Zamboni Riccardo, Owaki Dai, Hayashibe Mitsuhiro
Politecnico di Milano, Milan, Italy.
Department of Robotics, Graduate School of Engineering, Tohoku University, Sendai, Japan.
Front Robot AI. 2021 May 26;8:632804. doi: 10.3389/frobt.2021.632804. eCollection 2021.
To obtain biologically inspired robotic control, the architecture of central pattern generators (CPGs) has been extensively adopted to generate periodic patterns for locomotor control. This is attributed to the interesting properties of nonlinear oscillators. Although sensory feedback in CPGs is not necessary for the generation of patterns, it plays a central role in guaranteeing adaptivity to environmental conditions. Nonetheless, its inclusion significantly modifies the dynamics of the CPG architecture, which often leads to bifurcations. For instance, the force feedback can be exploited to derive information regarding the state of the system. In particular, the approach can be adopted by coupling proprioceptive information with the state of the oscillation itself in the CPG model. This paper discusses this policy with respect to other types of feedback; it provides higher adaptivity and an optimal energy efficiency for reflex-like actuation. We believe this is the first attempt to analyse the optimal energy efficiency along with the adaptivity of the Tegotae approach.

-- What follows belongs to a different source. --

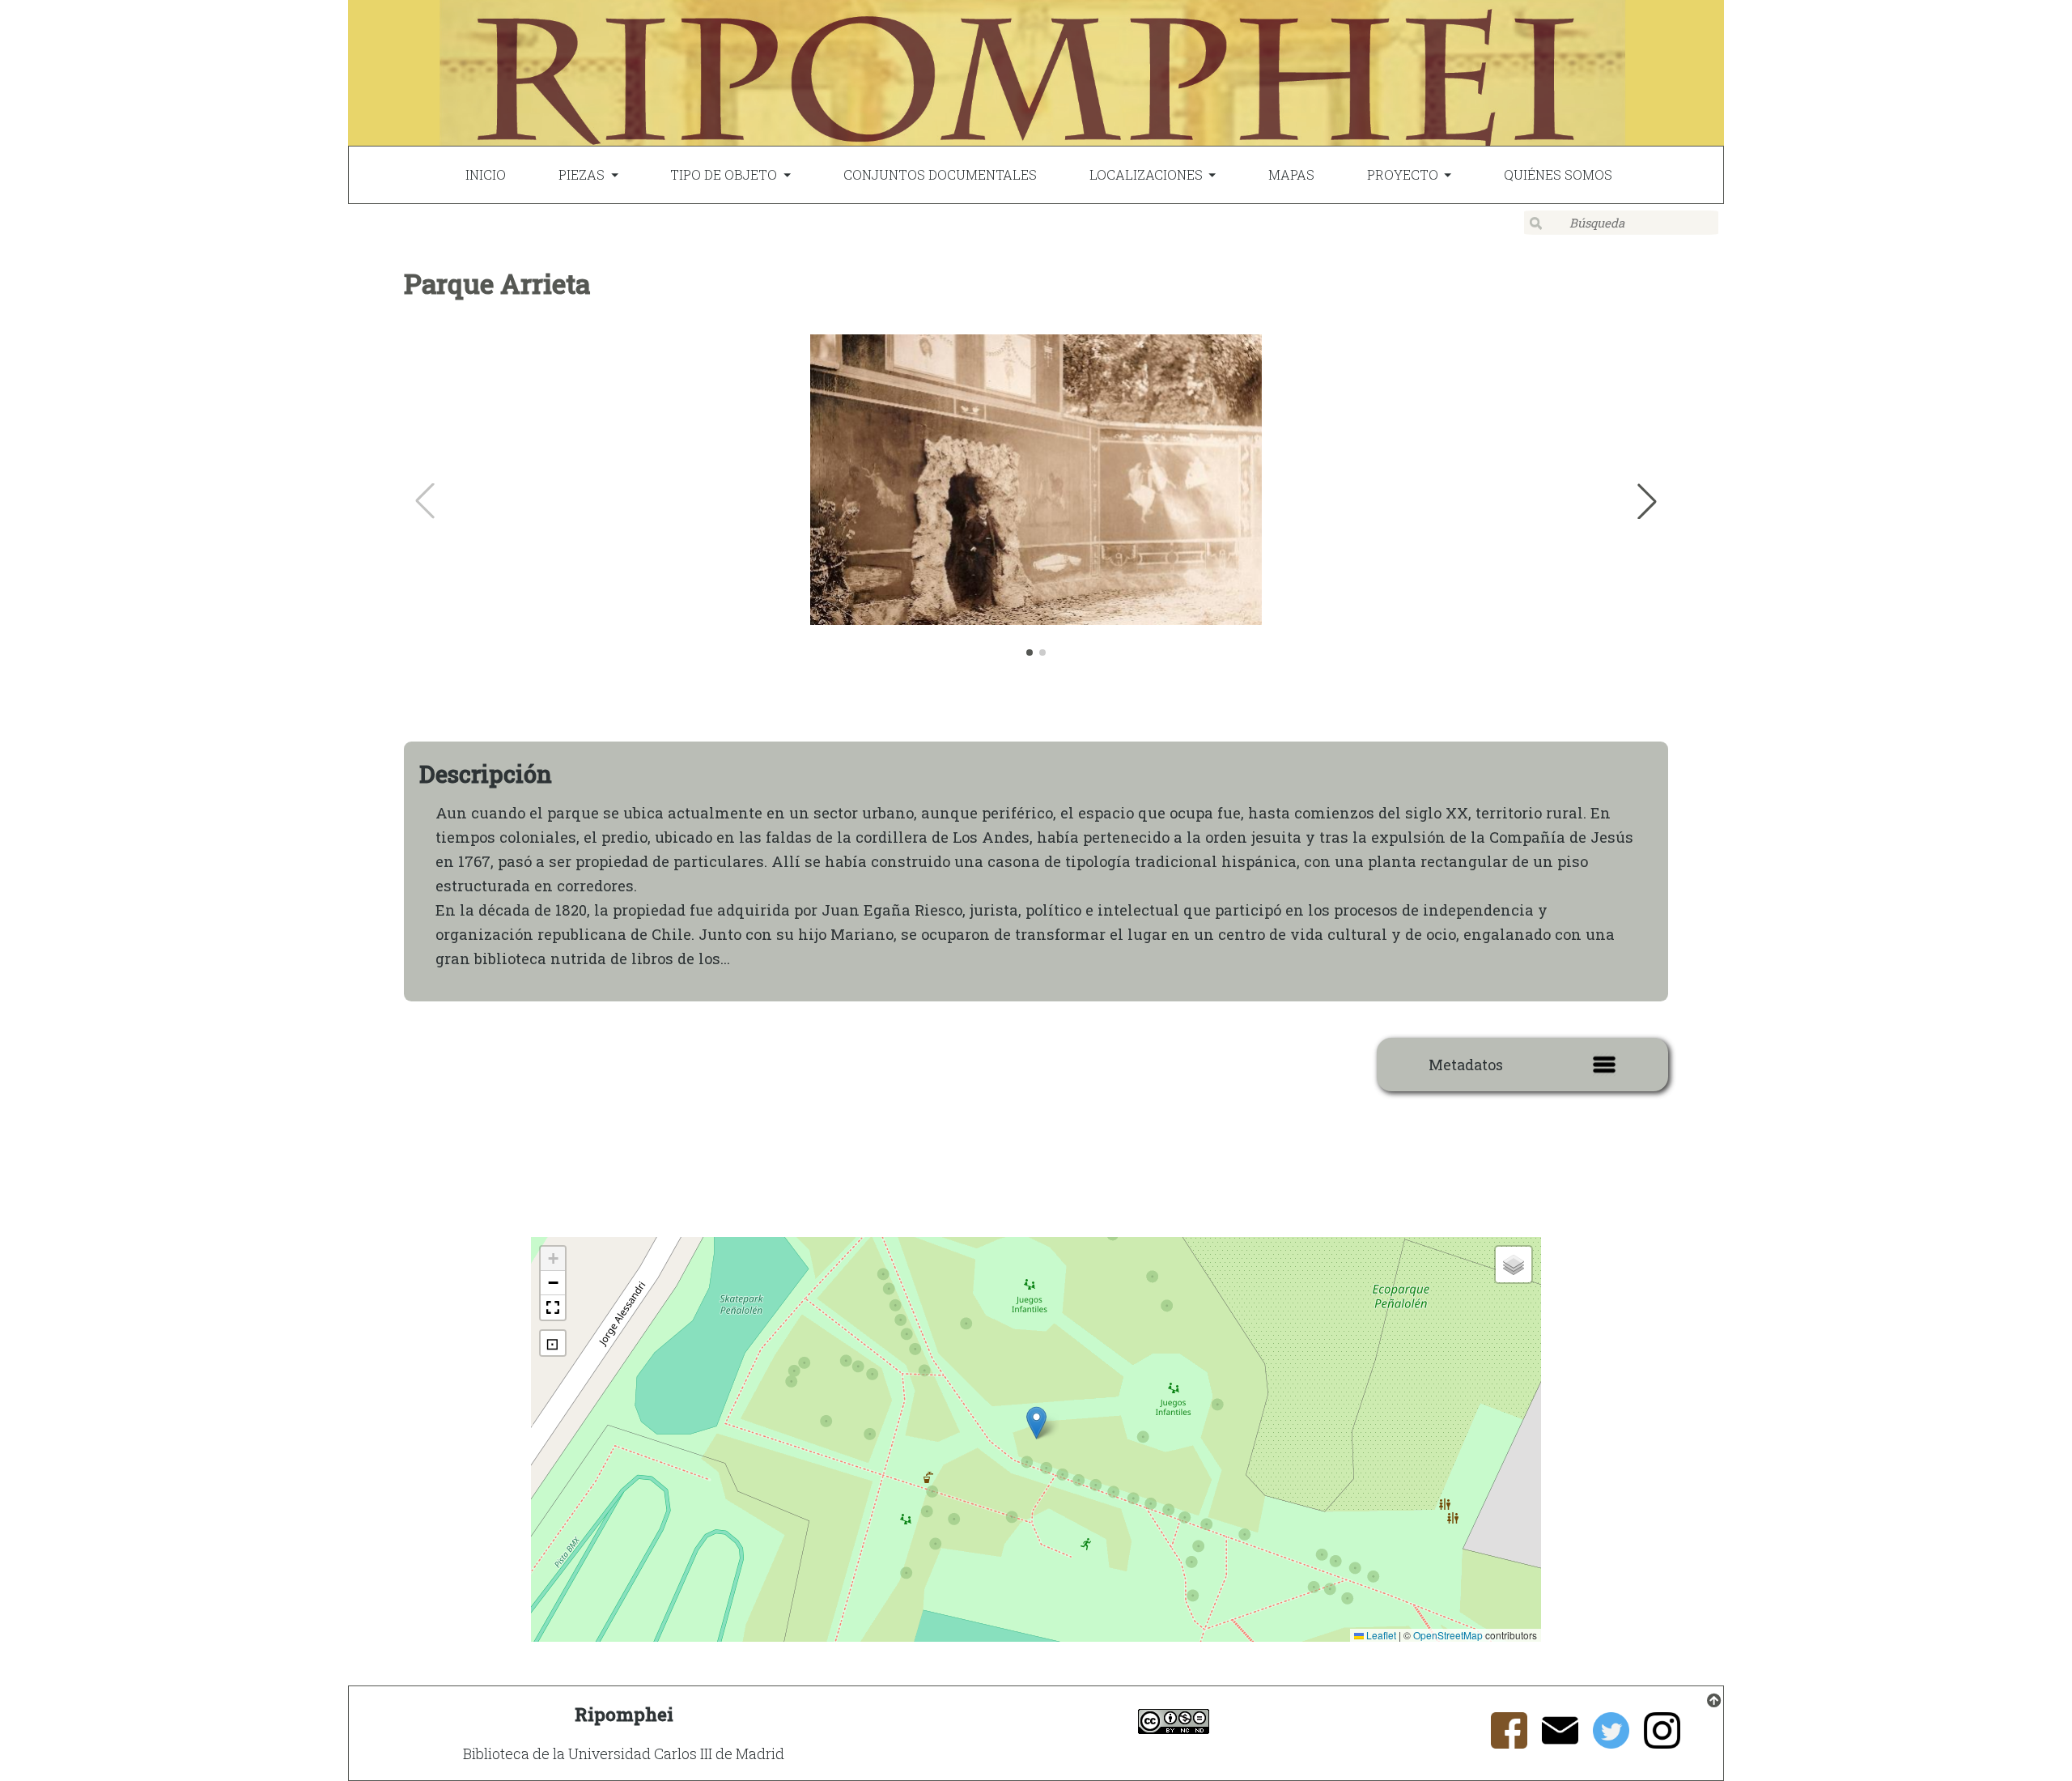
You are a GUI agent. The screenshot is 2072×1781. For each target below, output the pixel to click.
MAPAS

为了获得受生物启发的机器人控制,中央模式发生器(CPG)的架构已被广泛用于生成用于运动控制的周期性模式。这归因于非线性振荡器的有趣特性。虽然在模式生成过程中CPG中的感觉反馈不是必需的,但它在保证对环境条件的适应性方面起着核心作用。尽管如此,它的加入会显著改变CPG架构的动力学,这通常会导致分岔。例如,力反馈可用于获取有关系统状态的信息。特别是,通过将本体感受信息与CPG模型中振荡本身的状态相结合,可以采用这种方法。本文讨论了这种策略相对于其他类型反馈的情况;它为类似反射的驱动提供了更高的适应性和最佳的能量效率。我们相信这是首次尝试分析Tegotae方法的最佳能量效率及其适应性。